## ASSIGNMENT
From the line that includes "Personnaliser (897, 1076)" to the last line of the records, inclusive, repeat each line exactly.

## ENTRIES PROVIDED

---+---

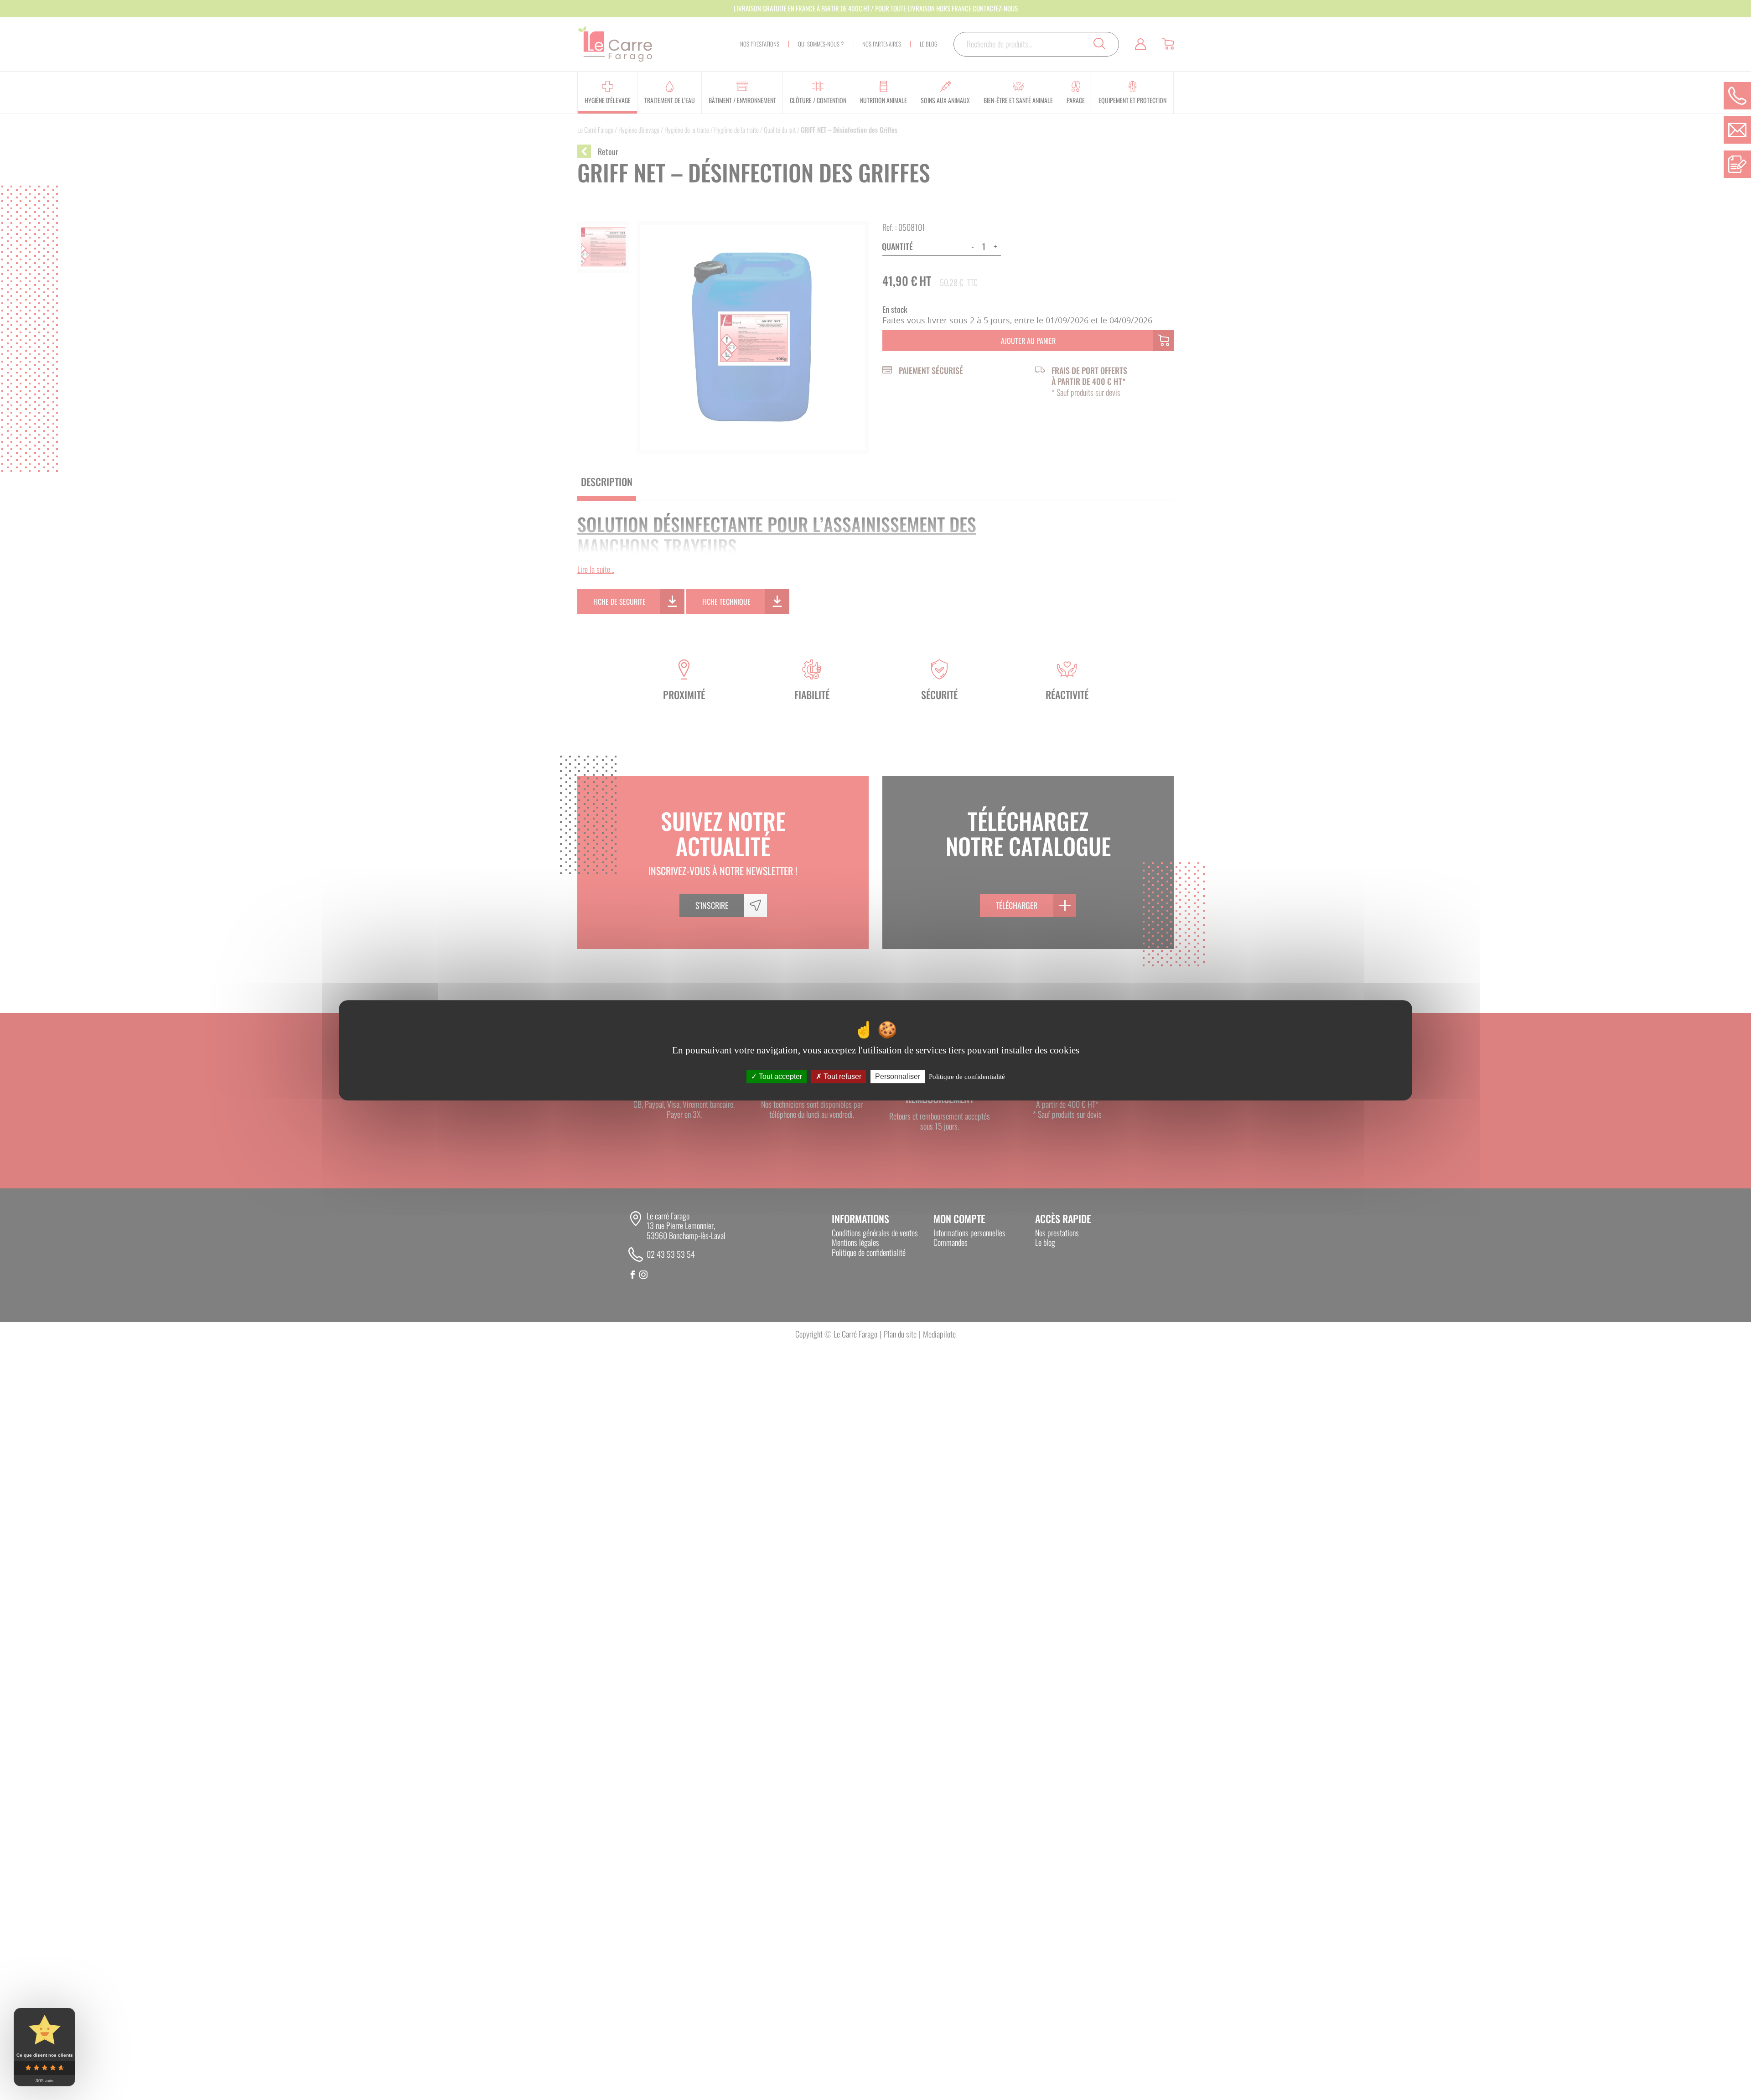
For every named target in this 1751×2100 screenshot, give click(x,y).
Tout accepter (779, 1076)
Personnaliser (897, 1076)
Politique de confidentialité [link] (967, 1076)
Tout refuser (841, 1076)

---+---

## SOLUTION
Personnaliser (897, 1076)
Politique de confidentialité [link] (967, 1076)
Tout refuser (841, 1076)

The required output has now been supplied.